- [Assigned task] Retype the records exactly, with nothing added or dropped.
____ Data supplied
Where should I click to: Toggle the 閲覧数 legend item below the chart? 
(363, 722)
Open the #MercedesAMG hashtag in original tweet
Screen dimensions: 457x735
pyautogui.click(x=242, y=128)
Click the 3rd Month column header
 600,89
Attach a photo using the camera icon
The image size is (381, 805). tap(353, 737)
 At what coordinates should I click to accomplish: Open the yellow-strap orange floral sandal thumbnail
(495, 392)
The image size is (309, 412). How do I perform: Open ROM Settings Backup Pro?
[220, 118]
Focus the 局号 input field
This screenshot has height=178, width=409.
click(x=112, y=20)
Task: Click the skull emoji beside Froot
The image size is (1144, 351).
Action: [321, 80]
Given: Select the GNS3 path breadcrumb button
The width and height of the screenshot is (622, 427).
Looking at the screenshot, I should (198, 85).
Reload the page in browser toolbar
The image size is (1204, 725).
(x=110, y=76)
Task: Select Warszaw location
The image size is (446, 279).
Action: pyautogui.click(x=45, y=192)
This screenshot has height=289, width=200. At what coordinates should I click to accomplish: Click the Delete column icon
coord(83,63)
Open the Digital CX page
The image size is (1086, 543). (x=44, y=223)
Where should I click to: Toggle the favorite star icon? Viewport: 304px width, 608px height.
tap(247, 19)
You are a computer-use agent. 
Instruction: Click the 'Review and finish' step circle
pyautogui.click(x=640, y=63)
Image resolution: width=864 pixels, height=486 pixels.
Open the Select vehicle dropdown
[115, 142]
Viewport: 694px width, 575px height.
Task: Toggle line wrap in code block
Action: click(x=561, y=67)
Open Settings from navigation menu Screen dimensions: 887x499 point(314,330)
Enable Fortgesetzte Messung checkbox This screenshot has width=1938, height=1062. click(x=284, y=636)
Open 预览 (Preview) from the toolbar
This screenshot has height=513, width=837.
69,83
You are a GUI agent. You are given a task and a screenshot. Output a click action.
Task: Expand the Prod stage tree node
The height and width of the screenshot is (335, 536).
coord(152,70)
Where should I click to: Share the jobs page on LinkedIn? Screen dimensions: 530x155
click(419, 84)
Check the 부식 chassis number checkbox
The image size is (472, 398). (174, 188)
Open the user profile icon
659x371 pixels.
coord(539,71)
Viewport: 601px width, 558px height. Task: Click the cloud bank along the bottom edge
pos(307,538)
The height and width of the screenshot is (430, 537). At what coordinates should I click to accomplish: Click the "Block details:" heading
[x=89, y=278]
________
- [Exercise output]
Where should I click to: Toggle the 閲覧数 legend item below the chart? 
(363, 722)
Open the #MercedesAMG hashtag in original tweet
Screen dimensions: 457x735
pyautogui.click(x=242, y=128)
Click the 3rd Month column header
 600,89
Attach a photo using the camera icon
The image size is (381, 805). tap(353, 737)
 At what coordinates should I click to accomplish: Open the yellow-strap orange floral sandal thumbnail
(495, 392)
The image size is (309, 412). How do I perform: Open ROM Settings Backup Pro?
[220, 118]
Focus the 局号 input field
This screenshot has height=178, width=409.
click(x=112, y=20)
Task: Click the skull emoji beside Froot
The image size is (1144, 351).
Action: [321, 80]
Given: Select the GNS3 path breadcrumb button
The width and height of the screenshot is (622, 427).
Looking at the screenshot, I should (198, 85).
Reload the page in browser toolbar
The image size is (1204, 725).
(x=110, y=76)
Task: Select Warszaw location
The image size is (446, 279).
Action: pyautogui.click(x=45, y=192)
This screenshot has height=289, width=200. At what coordinates should I click to accomplish: Click the Delete column icon
coord(83,63)
Open the Digital CX page
The image size is (1086, 543). (x=44, y=223)
Where should I click to: Toggle the favorite star icon? Viewport: 304px width, 608px height.
tap(247, 19)
You are a computer-use agent. 
Instruction: Click the 'Review and finish' step circle
pyautogui.click(x=640, y=63)
Image resolution: width=864 pixels, height=486 pixels.
Open the Select vehicle dropdown
[115, 142]
Viewport: 694px width, 575px height.
Task: Toggle line wrap in code block
Action: click(x=561, y=67)
Open Settings from navigation menu Screen dimensions: 887x499 point(314,330)
Enable Fortgesetzte Messung checkbox This screenshot has width=1938, height=1062. click(x=284, y=636)
Open 预览 (Preview) from the toolbar
This screenshot has height=513, width=837.
69,83
You are a GUI agent. You are given a task and a screenshot. Output a click action.
Task: Expand the Prod stage tree node
The height and width of the screenshot is (335, 536).
coord(152,70)
Where should I click to: Share the jobs page on LinkedIn? Screen dimensions: 530x155
click(419, 84)
Check the 부식 chassis number checkbox
The image size is (472, 398). (174, 188)
Open the user profile icon
659x371 pixels.
coord(539,71)
Viewport: 601px width, 558px height. Task: Click the cloud bank along the bottom edge
pos(307,538)
The height and width of the screenshot is (430, 537). At what coordinates should I click to accomplish: Click the "Block details:" heading
[x=89, y=278]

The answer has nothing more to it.